* EXERCISE REQUIREMENTS *
The data follows this line. Copy verbatim the line with "The image size" and each line after it to the end.

Pixel coordinate grounding data

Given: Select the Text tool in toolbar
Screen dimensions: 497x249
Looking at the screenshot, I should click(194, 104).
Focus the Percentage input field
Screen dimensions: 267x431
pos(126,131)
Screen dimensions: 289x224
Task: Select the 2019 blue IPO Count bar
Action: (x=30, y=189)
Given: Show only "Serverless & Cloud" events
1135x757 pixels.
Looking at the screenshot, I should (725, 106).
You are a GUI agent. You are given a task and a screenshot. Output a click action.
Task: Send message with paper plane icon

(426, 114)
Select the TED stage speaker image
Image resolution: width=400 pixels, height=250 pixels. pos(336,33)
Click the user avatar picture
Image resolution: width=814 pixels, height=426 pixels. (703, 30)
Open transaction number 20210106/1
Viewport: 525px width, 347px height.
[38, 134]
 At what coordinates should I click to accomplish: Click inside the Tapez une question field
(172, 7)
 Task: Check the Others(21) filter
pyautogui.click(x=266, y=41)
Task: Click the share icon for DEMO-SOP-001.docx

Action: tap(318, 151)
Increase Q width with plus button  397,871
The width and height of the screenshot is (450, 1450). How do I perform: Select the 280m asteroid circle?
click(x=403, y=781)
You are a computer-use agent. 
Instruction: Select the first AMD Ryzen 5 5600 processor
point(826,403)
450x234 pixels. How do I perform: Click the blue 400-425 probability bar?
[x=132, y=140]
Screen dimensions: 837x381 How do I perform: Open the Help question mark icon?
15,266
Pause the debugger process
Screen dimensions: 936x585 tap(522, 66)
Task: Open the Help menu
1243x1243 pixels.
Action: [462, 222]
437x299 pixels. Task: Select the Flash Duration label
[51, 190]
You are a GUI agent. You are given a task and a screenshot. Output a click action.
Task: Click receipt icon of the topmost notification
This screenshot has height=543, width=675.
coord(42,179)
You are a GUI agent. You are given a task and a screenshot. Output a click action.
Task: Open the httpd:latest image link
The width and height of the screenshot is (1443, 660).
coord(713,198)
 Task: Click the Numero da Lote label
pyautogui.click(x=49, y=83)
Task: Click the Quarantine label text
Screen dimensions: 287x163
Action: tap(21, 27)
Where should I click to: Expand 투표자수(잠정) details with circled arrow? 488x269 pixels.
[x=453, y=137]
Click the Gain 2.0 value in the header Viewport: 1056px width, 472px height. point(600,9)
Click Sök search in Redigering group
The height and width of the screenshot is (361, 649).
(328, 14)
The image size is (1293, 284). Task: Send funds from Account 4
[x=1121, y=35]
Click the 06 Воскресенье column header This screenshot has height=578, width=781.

* EXERCISE SOLUTION *
The image size is (1293, 284). Task: Send funds from Account 4
[x=1121, y=35]
Click the 06 Воскресенье column header This screenshot has height=578, width=781.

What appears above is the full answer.